# Huron River Luck 11-3-07



## Fishslayer5789 (Mar 1, 2007)

RyGuy525 said:


> Well there are a fair amount of chrome that run the river. It doesn't matter if people keep them because it is a put and take fishery with very little natural reproduction. And Lake Erie steelies taste great as does every steelhead i have ever eaten. It sounds to me like your pissed because you dont have a clue how to fish it.


LOL


----------



## Queequeg (Aug 10, 2007)

It is not difficult to fish the Huron, casting spoons, hot n tots, and waxies under a bobber takes little talent. I prefer to catch them on a fly rod using streamers or nymphs.


----------



## RyGuy525 (Mar 17, 2005)

> QueequegIt is not difficult to fish the Huron, casting spoons, hot n tots, and waxies under a bobber takes little talent. I prefer to catch them on a fly rod using streamers or nymphs.

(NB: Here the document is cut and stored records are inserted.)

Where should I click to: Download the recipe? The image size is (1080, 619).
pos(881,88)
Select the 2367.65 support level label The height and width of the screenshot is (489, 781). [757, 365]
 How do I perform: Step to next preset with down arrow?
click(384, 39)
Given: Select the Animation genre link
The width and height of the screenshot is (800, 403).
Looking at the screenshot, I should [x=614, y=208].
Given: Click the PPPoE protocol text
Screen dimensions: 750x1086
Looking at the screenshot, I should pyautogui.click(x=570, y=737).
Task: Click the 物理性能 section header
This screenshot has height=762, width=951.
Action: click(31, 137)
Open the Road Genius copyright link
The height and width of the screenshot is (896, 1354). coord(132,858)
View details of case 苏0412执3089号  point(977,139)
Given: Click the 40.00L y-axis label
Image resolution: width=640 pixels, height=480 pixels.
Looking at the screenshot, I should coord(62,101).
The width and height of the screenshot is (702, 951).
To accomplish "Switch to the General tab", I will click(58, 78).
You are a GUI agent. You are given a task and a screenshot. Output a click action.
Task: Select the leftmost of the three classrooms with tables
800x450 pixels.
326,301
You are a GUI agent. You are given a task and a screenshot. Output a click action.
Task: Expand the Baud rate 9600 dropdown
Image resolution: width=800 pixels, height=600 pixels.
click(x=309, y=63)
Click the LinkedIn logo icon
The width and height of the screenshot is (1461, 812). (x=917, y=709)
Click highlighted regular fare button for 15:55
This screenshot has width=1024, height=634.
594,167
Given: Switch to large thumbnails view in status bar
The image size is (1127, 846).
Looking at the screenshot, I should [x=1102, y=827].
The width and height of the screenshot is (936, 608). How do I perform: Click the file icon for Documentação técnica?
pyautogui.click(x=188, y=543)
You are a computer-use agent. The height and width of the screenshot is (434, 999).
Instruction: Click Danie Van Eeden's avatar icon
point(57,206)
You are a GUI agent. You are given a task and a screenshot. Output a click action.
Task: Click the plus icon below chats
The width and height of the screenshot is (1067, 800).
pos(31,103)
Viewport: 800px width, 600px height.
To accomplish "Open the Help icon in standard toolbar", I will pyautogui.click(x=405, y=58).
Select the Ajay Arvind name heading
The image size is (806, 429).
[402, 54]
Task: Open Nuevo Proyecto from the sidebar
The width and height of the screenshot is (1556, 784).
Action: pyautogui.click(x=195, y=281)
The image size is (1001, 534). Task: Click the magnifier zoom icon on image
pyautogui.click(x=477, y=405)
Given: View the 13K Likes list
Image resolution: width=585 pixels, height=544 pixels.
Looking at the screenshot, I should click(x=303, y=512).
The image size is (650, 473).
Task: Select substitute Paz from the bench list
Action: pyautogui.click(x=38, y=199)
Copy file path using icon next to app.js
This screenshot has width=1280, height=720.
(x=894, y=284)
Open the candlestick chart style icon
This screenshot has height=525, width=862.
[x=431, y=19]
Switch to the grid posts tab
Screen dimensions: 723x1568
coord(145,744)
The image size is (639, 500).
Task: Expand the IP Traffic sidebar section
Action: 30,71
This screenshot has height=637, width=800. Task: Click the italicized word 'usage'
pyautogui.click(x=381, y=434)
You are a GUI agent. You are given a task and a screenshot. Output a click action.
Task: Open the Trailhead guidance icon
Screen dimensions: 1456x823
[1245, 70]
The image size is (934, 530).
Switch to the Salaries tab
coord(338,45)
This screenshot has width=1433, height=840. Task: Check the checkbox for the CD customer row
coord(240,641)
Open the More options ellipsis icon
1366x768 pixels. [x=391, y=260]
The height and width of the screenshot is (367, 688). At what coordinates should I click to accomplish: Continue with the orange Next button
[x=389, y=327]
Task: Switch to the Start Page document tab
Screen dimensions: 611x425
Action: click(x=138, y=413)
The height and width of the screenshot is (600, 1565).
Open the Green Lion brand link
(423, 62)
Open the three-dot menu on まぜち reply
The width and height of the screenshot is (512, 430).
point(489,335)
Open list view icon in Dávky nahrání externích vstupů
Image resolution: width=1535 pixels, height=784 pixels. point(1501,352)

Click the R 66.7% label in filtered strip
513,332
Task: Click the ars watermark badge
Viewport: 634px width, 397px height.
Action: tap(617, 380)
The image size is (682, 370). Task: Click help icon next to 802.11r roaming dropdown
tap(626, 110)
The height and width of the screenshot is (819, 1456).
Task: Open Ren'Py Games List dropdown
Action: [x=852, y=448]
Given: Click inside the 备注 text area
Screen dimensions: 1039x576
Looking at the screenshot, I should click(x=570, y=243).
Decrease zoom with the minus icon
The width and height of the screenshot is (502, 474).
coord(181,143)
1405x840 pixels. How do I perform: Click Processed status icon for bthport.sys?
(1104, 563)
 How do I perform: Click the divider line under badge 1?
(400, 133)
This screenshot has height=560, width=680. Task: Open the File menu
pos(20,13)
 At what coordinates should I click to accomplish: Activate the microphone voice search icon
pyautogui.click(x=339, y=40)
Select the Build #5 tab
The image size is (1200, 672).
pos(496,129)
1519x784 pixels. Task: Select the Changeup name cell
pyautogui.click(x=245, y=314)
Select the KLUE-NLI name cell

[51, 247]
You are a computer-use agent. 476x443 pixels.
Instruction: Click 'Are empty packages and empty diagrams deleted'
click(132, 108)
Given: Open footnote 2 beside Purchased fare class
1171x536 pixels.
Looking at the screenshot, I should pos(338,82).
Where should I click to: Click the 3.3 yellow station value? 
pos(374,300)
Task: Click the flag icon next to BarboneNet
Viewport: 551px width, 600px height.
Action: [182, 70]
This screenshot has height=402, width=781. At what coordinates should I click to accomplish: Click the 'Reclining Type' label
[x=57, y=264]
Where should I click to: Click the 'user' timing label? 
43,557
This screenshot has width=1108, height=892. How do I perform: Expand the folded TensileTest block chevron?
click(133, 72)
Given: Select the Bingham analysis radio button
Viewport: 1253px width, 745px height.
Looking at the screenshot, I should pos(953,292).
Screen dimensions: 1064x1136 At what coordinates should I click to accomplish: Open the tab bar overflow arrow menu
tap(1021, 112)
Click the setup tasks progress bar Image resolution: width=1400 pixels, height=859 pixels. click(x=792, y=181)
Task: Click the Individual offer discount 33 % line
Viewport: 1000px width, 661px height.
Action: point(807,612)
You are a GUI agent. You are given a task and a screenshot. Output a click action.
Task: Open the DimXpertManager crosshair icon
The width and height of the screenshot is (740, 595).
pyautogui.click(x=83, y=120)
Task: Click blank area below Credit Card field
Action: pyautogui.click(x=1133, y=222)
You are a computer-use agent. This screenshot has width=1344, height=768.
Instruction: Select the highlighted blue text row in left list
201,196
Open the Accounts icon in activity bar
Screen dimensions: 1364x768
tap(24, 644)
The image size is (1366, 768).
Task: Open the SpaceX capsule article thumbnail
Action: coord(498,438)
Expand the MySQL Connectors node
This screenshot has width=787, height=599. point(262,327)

if it is so easy....THEN WHY CANT YOU CATCH THEM???


----------



## Queequeg (Aug 10, 2007)

I can and have caught fish there and I know there are some fish in the river. The point remains that it is not a very solid steel fishery. The amount of time I spend on that river doesn't produce what I would consider "good" fishing opportunities. One of the only reasons I go there is for the entertainment factor. I've never seen so much BS before while fishing (people getting in fights, drunks puking at the dam, locals netting shad and taking the home, snaggers ripping walleye in the spring and filleting them right there, etc). Every time I go there I know I'll see some yokel doing something ridiculous, and that is often more or as entertaining as chucking hardware at three fish on a pool. 

Enough said. The river has a very weak run and most anglers that I talk to agree. I'm tired of talking about that river.


----------



## sigman (Nov 2, 2006)

RyGuy525 said:


> if it is so easy....THEN WHY CANT YOU CATCH THEM???


:lol::lol:


----------



## dairy6 (Sep 26, 2003)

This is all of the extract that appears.